--- PROBLEM TO WORK ON ---
Wherever the string "height" shows up in the records below, return that line.

--- TASK INPUTS ---
Segment Open

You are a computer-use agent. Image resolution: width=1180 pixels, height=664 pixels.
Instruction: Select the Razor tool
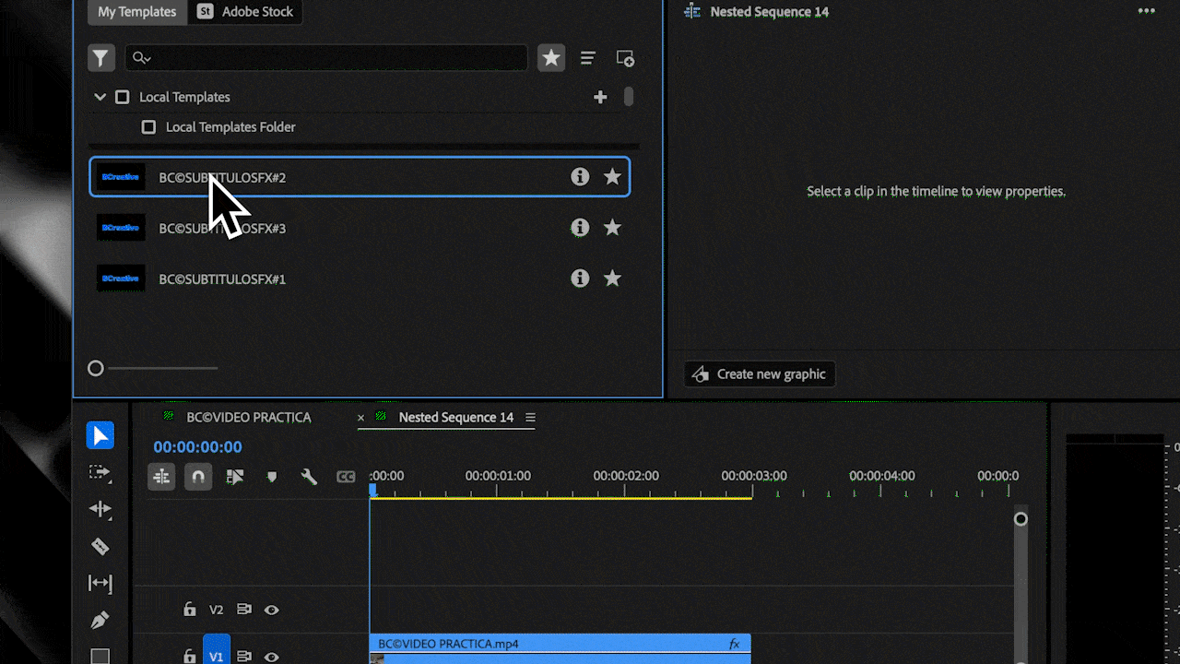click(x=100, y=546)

Segment Closed
Segment Open

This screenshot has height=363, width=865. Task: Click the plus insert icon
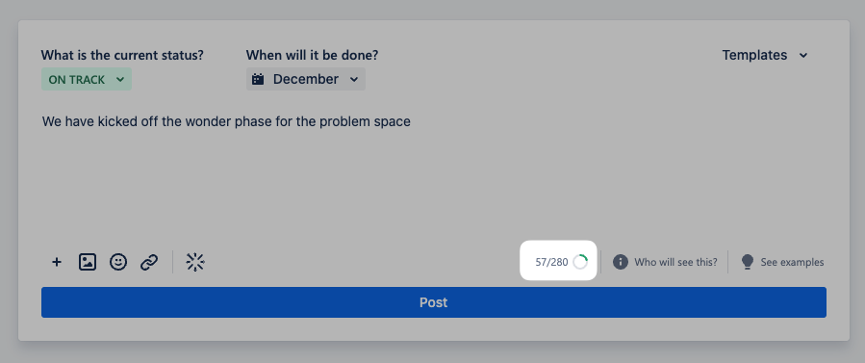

Segment Closed
Segment Open

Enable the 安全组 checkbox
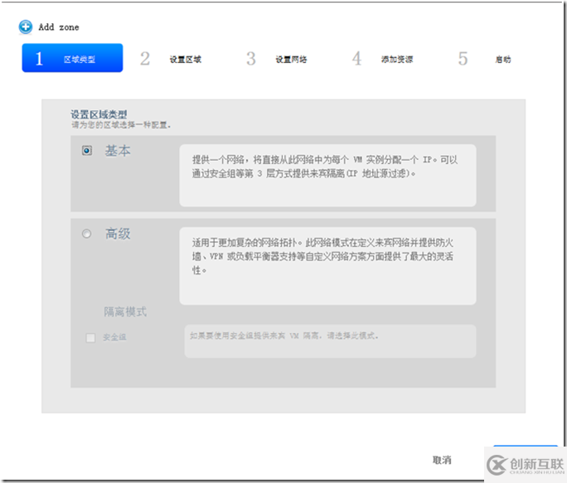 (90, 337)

Segment Closed

--- TASK RESPONSE ---
You are a computer-use agent. Image resolution: width=1180 pixels, height=664 pixels.
This screenshot has height=363, width=865. Task: Click the plus insert icon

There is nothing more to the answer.